第57話 久々のお話

 それから週二日、暁斗の叔父さんの家にお邪魔して、練習させて貰うことになった。


 叔父さんの家は、駅から徒歩10分程度の位置に有り、俺の家の反対側とはいえ、30分も歩けば着く位置にあった。




 だから、お邪魔させて貰う日は、水曜の夜と日曜日の午後ということで、最終的に落ち着いた。


 暁斗の叔父さんは、年の頃50前後。母方の弟ということで現在は独身。なんでも大手ゼネコンの支部長を任されているらしい。


 人当たりがよく、陽気な人だった。




 驚いたのが、音楽の趣味の他にも、Dan.tubeを見るのも好きらしいということだ。


 そういえば、俺が楽人の家族のために書いたサインにも叔父さんの分があったなと思い出す。


 


 俺が件のワイバーン一撃マンであることがわかると、急に両膝を突いて手を合わせ、なんか拝んできた。


 俺の知らないところでどっかの宗教の神にでもされたのかと、一瞬本気で心配になってしまったのは、ここだけの話だ。




 幸いというかなんというか、叔父さんが異常なまで俺に惚れ込んでいただけだった。


 まあ、それも当人としては気恥ずかしいのだが。俺の書いたサインが、なんか高そうな金色の装飾が施された額縁に入って飾られているのを見たときなんか、困惑してしまった。




 まあそんなこんなで、俺は週二日叔父さんの家でドラムを練習させて貰えることになり、アパートの方には早速購入した電子ドラムを運び込んだ。


 かくして、ダンジョン攻略という憂さ晴らしとは別で、趣味と呼ばれるものができ、満足したわけなんだが――




――。




「な~んか、忘れている気がするんだよなぁ」




 ドラムを始めてから一週間と少し。


 金曜の夜、自室のベッドに寝転がっていた俺は、もやもやとした感じがしていた。


 正直、ここ二週間くらい忙しかった。




 新たな趣味を始めるためにドラムを勉強し、練習し。


 さらにはもう七月に突入したということで、夏休みも間近に迫っている。夏休み、といえばその前に控えている期末テストなるラスボスがあるのはお約束だ。




 実際、今週の火曜から木曜の三日間は期末試験が行われた。


 自分で言うのもなんだが、俺は地頭が他の人よりもいい自信がある。
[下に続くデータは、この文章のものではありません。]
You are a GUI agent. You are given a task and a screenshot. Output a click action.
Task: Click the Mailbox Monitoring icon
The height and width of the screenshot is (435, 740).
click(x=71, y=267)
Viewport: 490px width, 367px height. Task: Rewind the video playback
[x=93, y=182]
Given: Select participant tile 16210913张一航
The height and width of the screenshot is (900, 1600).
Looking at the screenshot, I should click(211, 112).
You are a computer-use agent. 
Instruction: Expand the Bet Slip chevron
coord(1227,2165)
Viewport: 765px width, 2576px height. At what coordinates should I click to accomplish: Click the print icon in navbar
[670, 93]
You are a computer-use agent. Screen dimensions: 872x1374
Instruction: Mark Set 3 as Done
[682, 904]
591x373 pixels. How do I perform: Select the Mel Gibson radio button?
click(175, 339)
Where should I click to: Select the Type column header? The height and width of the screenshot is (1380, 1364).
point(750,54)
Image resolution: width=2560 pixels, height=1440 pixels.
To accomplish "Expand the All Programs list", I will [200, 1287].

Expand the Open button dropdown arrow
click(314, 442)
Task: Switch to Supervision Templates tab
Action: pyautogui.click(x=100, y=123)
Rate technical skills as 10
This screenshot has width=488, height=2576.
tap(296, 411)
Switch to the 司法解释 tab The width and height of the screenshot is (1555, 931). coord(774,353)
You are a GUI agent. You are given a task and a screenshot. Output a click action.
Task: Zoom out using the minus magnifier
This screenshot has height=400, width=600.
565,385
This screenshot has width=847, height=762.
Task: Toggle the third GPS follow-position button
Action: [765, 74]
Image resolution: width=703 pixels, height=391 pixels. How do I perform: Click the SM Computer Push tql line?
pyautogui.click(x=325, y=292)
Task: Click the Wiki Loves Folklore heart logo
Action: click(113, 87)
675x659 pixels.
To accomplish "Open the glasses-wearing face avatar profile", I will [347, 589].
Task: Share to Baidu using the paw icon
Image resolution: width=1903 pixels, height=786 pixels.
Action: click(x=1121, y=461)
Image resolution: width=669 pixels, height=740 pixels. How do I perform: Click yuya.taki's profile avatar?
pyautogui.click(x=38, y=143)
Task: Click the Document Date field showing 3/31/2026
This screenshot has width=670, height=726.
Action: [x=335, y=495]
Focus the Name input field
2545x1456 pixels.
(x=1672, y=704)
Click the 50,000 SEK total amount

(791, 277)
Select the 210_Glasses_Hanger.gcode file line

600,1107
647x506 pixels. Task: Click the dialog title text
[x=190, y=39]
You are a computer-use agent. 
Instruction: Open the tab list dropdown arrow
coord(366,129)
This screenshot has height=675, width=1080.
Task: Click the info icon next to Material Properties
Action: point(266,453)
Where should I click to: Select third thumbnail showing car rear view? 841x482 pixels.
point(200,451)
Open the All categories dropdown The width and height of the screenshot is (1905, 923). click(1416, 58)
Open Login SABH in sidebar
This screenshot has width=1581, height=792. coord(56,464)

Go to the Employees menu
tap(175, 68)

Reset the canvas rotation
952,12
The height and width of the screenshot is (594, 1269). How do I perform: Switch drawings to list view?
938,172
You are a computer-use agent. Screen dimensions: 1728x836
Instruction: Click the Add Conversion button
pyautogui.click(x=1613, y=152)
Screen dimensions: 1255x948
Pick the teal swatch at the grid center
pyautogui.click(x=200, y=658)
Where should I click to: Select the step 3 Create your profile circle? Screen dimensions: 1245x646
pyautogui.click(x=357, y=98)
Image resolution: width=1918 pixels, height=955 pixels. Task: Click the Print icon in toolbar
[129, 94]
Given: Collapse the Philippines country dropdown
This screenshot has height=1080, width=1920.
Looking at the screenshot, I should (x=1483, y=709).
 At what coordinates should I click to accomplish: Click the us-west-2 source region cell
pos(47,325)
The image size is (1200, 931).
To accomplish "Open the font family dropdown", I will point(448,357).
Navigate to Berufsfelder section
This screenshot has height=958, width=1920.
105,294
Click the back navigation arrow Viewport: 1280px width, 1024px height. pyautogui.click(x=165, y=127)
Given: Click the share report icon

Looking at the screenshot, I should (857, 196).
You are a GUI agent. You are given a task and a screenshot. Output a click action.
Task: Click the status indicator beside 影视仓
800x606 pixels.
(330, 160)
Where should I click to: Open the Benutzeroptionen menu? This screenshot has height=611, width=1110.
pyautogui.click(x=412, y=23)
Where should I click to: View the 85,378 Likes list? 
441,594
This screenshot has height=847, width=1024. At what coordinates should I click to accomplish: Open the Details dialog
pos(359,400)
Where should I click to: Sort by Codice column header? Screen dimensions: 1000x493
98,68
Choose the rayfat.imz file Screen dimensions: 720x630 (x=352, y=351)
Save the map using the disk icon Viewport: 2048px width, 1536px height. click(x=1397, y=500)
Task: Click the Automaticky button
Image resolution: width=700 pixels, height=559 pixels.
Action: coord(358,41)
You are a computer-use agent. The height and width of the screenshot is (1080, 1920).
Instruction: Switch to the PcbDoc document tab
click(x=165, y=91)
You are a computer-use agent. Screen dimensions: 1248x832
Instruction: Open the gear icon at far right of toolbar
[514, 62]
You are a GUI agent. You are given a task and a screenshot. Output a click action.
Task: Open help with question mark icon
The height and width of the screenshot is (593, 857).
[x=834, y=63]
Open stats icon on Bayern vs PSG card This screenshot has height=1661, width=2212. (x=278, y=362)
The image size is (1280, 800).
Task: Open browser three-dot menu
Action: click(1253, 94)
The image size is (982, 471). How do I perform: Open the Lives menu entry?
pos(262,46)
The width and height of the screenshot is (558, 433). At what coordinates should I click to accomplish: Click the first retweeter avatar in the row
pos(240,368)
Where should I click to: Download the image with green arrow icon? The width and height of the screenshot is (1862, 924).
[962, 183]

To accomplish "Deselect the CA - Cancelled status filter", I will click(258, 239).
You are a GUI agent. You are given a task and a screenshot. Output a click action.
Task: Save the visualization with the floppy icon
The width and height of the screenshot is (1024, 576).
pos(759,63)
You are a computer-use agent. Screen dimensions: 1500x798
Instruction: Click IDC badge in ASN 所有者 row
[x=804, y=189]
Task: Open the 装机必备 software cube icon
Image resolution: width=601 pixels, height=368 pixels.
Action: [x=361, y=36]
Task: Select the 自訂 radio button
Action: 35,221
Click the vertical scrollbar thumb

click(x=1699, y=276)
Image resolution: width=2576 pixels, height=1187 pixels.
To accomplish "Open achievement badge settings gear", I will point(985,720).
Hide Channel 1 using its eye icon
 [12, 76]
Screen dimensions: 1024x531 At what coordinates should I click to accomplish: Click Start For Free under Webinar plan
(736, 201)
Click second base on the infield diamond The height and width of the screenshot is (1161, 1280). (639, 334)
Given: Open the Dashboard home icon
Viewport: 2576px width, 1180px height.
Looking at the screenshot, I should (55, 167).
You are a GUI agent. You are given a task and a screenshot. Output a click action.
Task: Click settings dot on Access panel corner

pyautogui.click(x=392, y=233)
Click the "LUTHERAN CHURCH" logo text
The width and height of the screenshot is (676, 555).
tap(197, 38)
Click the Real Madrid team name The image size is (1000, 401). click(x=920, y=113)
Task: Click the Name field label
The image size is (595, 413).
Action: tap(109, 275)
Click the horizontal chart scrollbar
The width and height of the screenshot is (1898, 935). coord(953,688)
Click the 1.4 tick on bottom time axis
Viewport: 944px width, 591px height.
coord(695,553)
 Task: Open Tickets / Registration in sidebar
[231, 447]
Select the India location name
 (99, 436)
それに、ちょくちょく復習もしているから、テスト前に慌てて徹夜するなんてことはしないタイプだ。




 今回も余裕を持って乗り越えることができたが、それはテスト前に勉強をしないということではない。 


 普段よりも勉強に力を入れ、かつ趣味も始めた反動で、流石に疲れたのだ。


 


 そして、その忙しさとがらりと変わった日常に当てられ、今まで全く気にも留めなかったが、何だか物足りないというか……会うべき人に会っていないような気がする。




「う~ん……まあ、いいか」




 俺はなんだか面倒くさくなって、考えるのをやめる。


 起き上がり、部屋に運び込んだ電子ドラムセットの方へ歩いて行った――そのときだった。




 突然、着信が鳴った。


 俺のスマホではなく、自宅の固定電話に。




「ん? 誰だ?」




 固定電話が鳴るのは久しぶりだ。


 なぜなら俺はもうスマホを手に入れている。


 家族や友人とは、瀬良の番号を登録した後に順次登録しているから、こっちで電話を掛けてくる。




 だから俺は首を傾げつつ、固定電話の所に歩いて行き。




 着信:芹なずな




 液晶にその文字が映っているのを見た瞬間「あ!」と声を上げた。


 そうだ、芹さんだ。


 なんか物足りない気がすると思ったら、芹さんと会っていなかったんだ。




 ここ二週間ほど、学校で会っていない。


 俺が忙しかったのもあるが、それだけで二週間一度も顔を合わせないというのは考えにくい。彼女も何か忙しくて、学校を休んでいたんだろうか?




「もしもし、暁斗です」


『もしもし、暁斗さん。芹です。今、お時間いいですか?』




 受話器を取ると、向こうからいつもの芹さんの柔らかな声が聞こえてきた。




「いいですけど、何かあったんですか?」


『実は、アイドル関係のことで大事なお話があって……』




 芹さんは言い淀むように沈黙する。


 その空気を察した俺は、構わず話すように促した。俺はもう、芹さんに協力すると断言したのだから。




『ありがとうございます。ただ、ここで話すのもなんなので……明日か明後日、暁斗さんの家にお邪魔してもいいですか?』


「構いませんよ、どっちでも。あ、でも日曜の午後は予定があるのでそれ以外で」


『ありがとうございます。じゃあ明日、伺わせて貰いますね』




 少し芹さんの声が嬉しそうに上ずった。


 断られるとでも思っていたんだろうか。いきなり押し掛けてきた人なのに、なんだか随分と慎重だな。まあ、あれは演技だったっぽいけど。




 そんなことを考えつつ、俺達は短く話をして、電話を切ったのだった。